§ **What you will do**
Retype the data starting with the line that contains "This screenshot has width=394, height=816." and going on through the line that contains "Collapse the #include", keeping every character as it appears.

[Records from a collection]
-- Start --
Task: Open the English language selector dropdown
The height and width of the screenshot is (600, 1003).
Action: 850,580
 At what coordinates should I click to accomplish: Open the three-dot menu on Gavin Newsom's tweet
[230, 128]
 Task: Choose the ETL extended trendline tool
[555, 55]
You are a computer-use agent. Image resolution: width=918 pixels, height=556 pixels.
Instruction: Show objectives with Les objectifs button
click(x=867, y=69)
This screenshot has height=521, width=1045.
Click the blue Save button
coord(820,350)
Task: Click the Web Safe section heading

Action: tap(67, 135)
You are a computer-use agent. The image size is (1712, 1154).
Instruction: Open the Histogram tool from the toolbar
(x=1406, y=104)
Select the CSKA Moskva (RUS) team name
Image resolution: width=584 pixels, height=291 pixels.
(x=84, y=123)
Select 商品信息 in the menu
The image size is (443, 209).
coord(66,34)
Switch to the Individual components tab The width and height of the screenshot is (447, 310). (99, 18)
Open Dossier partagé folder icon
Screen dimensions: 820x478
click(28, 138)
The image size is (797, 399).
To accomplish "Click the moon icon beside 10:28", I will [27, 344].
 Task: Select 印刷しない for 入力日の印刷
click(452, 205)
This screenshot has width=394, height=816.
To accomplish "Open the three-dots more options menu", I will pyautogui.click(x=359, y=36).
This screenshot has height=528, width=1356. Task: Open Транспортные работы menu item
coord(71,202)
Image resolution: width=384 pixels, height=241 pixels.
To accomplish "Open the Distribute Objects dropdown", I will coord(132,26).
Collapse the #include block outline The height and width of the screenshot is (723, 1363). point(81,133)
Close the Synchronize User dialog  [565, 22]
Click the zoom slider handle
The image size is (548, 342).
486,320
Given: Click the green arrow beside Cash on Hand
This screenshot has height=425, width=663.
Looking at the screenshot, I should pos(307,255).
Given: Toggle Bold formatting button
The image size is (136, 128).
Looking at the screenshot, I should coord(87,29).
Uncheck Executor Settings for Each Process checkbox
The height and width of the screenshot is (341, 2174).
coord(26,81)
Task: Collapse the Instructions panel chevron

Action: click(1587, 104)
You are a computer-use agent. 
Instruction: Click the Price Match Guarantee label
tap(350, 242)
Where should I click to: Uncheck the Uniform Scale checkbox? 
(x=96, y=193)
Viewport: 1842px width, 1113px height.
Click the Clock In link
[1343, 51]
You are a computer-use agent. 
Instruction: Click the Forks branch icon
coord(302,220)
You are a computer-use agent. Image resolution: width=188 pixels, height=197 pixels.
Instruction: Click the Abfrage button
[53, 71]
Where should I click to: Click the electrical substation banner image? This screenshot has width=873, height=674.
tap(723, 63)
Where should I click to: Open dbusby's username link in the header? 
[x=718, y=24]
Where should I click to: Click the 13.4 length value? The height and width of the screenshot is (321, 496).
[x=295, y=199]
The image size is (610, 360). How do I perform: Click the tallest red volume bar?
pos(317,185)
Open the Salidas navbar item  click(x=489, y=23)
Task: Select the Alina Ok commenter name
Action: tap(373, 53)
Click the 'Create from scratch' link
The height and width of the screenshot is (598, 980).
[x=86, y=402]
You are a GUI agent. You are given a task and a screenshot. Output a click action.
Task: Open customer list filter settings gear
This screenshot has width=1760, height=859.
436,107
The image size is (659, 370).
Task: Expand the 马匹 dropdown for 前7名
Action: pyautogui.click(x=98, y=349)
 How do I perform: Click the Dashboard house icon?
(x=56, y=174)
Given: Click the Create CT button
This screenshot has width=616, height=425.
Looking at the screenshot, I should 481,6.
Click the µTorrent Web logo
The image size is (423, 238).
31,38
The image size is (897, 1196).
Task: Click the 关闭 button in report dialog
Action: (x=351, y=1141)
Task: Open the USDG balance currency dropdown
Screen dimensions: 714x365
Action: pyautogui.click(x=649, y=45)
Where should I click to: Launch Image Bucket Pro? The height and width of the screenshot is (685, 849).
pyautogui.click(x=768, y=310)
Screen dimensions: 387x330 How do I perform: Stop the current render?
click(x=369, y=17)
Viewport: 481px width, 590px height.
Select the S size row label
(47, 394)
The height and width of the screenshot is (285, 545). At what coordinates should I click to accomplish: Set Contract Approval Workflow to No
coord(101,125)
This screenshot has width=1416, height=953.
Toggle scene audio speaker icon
-- End --
§ **Full output**
This screenshot has width=394, height=816.
To accomplish "Open the three-dots more options menu", I will pyautogui.click(x=359, y=36).
This screenshot has height=528, width=1356. Task: Open Транспортные работы menu item
coord(71,202)
Image resolution: width=384 pixels, height=241 pixels.
To accomplish "Open the Distribute Objects dropdown", I will coord(132,26).
Collapse the #include block outline The height and width of the screenshot is (723, 1363). point(81,133)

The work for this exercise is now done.